# Forest Service needs to be out there more.....



## #1DEER 1-I (Sep 10, 2007)

I must say I haven't been seeing any game wardens, or forest service rangers. Whats the deal? I get sick of new trails being cut through the trees and brush and watching people still use trails that have been closed down. Nothing is being done about it really. I would think they would be out like bugs during the hunts but they just aren't.


----------



## redleg (Dec 5, 2007)

There aren't enough game wardens. and the police don't get payed to enforce game laws.


----------



## FROGGER (Oct 1, 2007)

In a way i am glad they are not but at the same time when i see problems arise i wish they were... :?


----------



## Petersen (Sep 7, 2007)

Every year I make several trips into obscure areas of the forest to cut fire wood. Each year I buy a permit and have done this for, probably, 15 years.

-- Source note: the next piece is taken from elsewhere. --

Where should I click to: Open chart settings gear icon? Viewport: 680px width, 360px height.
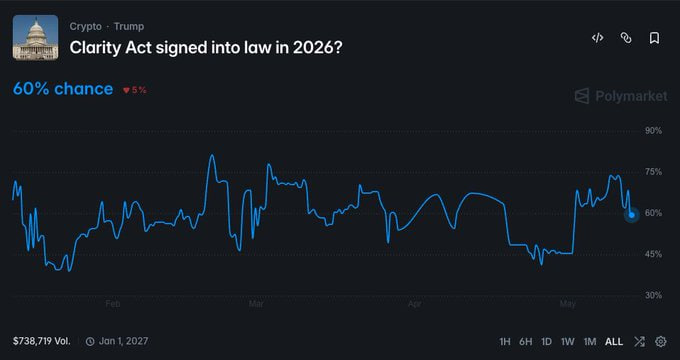660,341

In all this time on these outings I've only seen a forest ranger once, and then he just waved and kept on going without even bothering to check my permit — despite a pickup truck full of freshly cut wood and a downed tree lying across the trail.

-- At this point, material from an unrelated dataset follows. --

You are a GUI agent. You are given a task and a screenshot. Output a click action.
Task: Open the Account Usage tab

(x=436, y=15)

The bottom line is that the forest are big, and the rangers are few, far between and very likely overworked.


----------



## #1DEER 1-I (Sep 10, 2007)

Petersen said:


> Every year I make several trips into obscure areas of the forest to cut fire wood. Each year I buy a permit and have done this for, probably, 15 years. In all this time on these outings I've only seen a forest ranger once, and then he just waved and kept on going without even bothering to check my permit - despite a pickup truck full of freshly cut wood and a downed tree lying across the trail.
> 
> The bottom line is that the forest are big, and the rangers are few, far between and very likely overworked.

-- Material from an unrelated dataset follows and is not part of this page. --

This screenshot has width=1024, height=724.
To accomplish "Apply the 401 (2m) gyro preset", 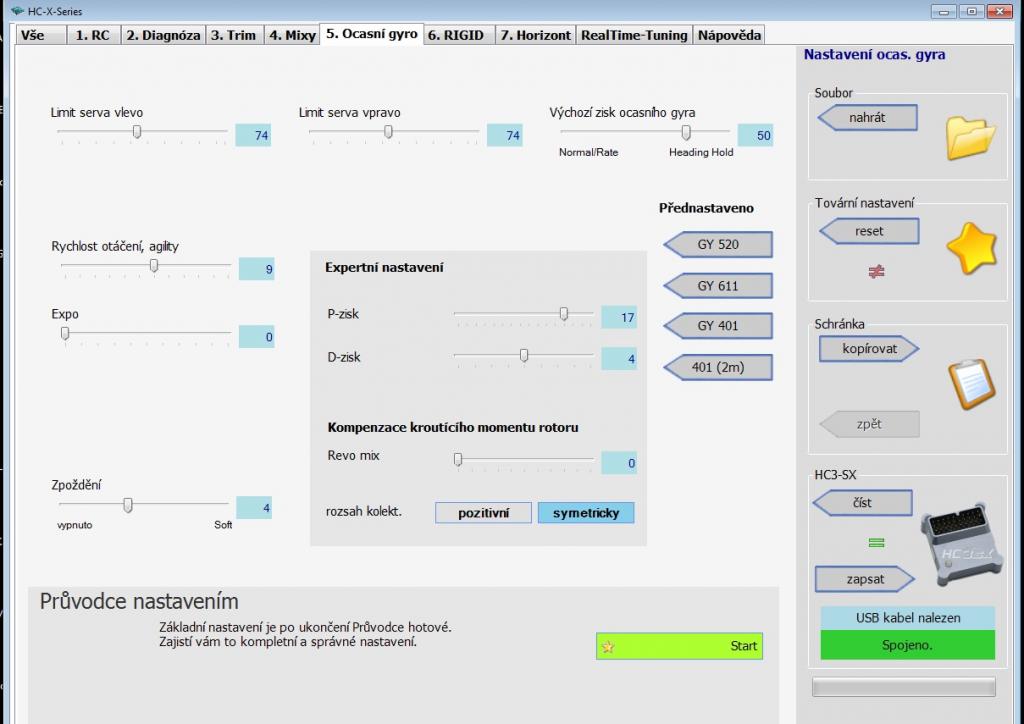I will pyautogui.click(x=718, y=367).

I agree forests are big and the few rangers there are are overworked.In the last 10 years I've seen 2 Forest rangers (the same day together) and they ticked me $100 for being parked off the road about 20 ft. I really didn't mind paying it (although I thought it was a little much for the little area I was off the road and just parked getting wood) and so many people show so little respect for the forest service its amazing. Later on I got to know the guy in a different situation and I like the guy and he was just doing his job at the time. In the past 10 years I have been checked 2 times for a license by a game warden (both times in those 10 years it was the same guy) once for my deer and once for my bird license. I don't mind getting checked and the people who think there just out there to fine you must have something to be fined for because I've never had any problems other than when I was off the road that one time. I would like to see a lot more of them though when I look at people doing things they shouldn't be. Just the first day of the bow hunt a guy told me he had just shot a 2 point and it was over the hill but they hadn't went and got it yet and it looked to me like he still planned on hunting out the rest of the day. I just would like to see a lot more non law abiding poachers be caught.


----------



## skating miner (Jun 27, 2008)

I agree that forest service needs to be out there more. But more people need to do their part and call if you see someone poaching, I know that there's a lot of people that don't do anything because they figure that someone else will take care of it.


----------